Да, он не притворялся. Он отстранялся. Своим болезненно замкнутым отчуждением и отстранялся. Приносил пакеты с продуктами, бегал в аптеку, подвозил до дома задержавшуюся около Николеньки массажистку – делал все, что попросят. С первого зова, очень старательно. Но долго в одной комнате с Николенькой находиться не мог… Впрочем, никто от него такого «подвига» и не требовал. Соня – от гордости, Екатерина Васильевна – из жалости. Потом как-то сами собой и по комнатам распределились. Соня со свекровью в одной комнате около Николеньки крутились, а Олег, когда в редкие часы дома бывал, в другой, сам по себе. И все бы ничего, если б однажды Олег не прихватил ее на кухне в жаркие объятия, не прошептал горячо-виновато в ухо:

– Я так соскучился, Сонь… Придешь ко мне ночью?

Ох, вот тут ее и прорвало… Все высказала, через слезы, через нервное дрожание рук у лица, через истерическое торопливое всхлипывание:

– Ты… Как будто я виновата… За что? Он же твой сын! А ты… Уйди от меня, видеть тебя не могу! Сволочь, сволочь!

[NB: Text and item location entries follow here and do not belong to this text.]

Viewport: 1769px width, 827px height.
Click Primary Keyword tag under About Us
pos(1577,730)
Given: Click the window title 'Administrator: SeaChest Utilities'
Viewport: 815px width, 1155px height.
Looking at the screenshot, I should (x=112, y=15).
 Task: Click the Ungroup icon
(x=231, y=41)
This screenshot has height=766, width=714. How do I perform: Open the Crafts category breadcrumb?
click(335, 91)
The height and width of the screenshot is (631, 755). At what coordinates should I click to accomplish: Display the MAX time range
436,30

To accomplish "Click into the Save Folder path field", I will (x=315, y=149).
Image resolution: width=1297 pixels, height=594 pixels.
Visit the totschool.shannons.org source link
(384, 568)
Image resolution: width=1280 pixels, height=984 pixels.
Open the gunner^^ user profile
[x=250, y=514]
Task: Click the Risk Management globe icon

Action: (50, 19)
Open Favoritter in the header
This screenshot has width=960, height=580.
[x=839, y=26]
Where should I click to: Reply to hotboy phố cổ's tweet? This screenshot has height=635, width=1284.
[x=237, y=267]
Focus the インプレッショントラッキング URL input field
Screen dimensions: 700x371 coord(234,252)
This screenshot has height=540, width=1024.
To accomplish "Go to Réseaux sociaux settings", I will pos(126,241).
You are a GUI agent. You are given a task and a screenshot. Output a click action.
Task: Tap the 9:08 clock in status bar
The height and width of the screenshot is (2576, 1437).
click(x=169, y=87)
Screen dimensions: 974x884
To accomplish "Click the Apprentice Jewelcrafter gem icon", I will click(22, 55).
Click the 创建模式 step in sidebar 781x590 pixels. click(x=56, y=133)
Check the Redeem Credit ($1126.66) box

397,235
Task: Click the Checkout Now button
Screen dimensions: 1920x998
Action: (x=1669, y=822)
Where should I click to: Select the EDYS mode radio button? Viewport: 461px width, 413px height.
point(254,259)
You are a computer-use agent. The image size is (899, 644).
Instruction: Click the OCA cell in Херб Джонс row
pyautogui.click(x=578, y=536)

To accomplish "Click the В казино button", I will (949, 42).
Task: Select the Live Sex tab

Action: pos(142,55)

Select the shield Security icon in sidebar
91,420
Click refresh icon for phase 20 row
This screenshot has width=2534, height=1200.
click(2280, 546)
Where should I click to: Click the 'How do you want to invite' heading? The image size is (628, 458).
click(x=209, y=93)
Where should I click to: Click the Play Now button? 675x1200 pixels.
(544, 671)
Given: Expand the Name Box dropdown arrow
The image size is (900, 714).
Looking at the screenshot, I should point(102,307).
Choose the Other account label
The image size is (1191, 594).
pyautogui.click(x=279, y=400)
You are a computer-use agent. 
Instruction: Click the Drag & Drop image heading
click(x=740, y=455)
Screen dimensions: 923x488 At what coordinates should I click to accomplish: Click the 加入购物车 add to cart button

– Сонь, ну погоди… Прости меня, Сонь! Да, я сволочь, я и сам понимаю… Но не могу я, Сонь! Вот тут… – Олег нервно постучал себя кулаком по грудной клетке, – вот тут что-то сидит, никак справиться с собой не могу… Ну что мне делать, скажи?! Ну не могу…

– А я, значит, могу?

– Да, ты можешь. Ты мать. У тебя материнский инстинкт на автомате срабатывает. А я…

– А ты – отец!

– Да, я отец. Я ж не отказываюсь. А только мой инстинкт пока в шоке находится, не может оправиться от обиды.

– Не поняла… Какой обиды?

– Не знаю… Такое чувство, что мне природа в душу плюнула. И надо жить с этим плевком.

– Ты… Ты хоть понимаешь, что сейчас несешь?!

– Да понимаю, понимаю… Прости, Сонь! Но как есть, так и говорю. Чистую правду. Да, ты права, я все понимаю… Ну дай мне время, Сонь.

– Да пошел ты! Правдолюб обиженный, подлый чистоплюй! Эгоист, маменькин сынок! Не прикасайся ко мне, я сказала!

– Ну как ты не можешь понять?!

– Да, не могу понять! Почему я должна что-то понимать? Я что, чем-то от тебя отличаюсь? Думаешь, у меня… Думаешь, я… А если я вот так же на природу обижусь, как ты? И что тогда?

– Ну скажи, что мне делать? Голову пеплом посыпать? Уйти, чтобы тебе легче стало?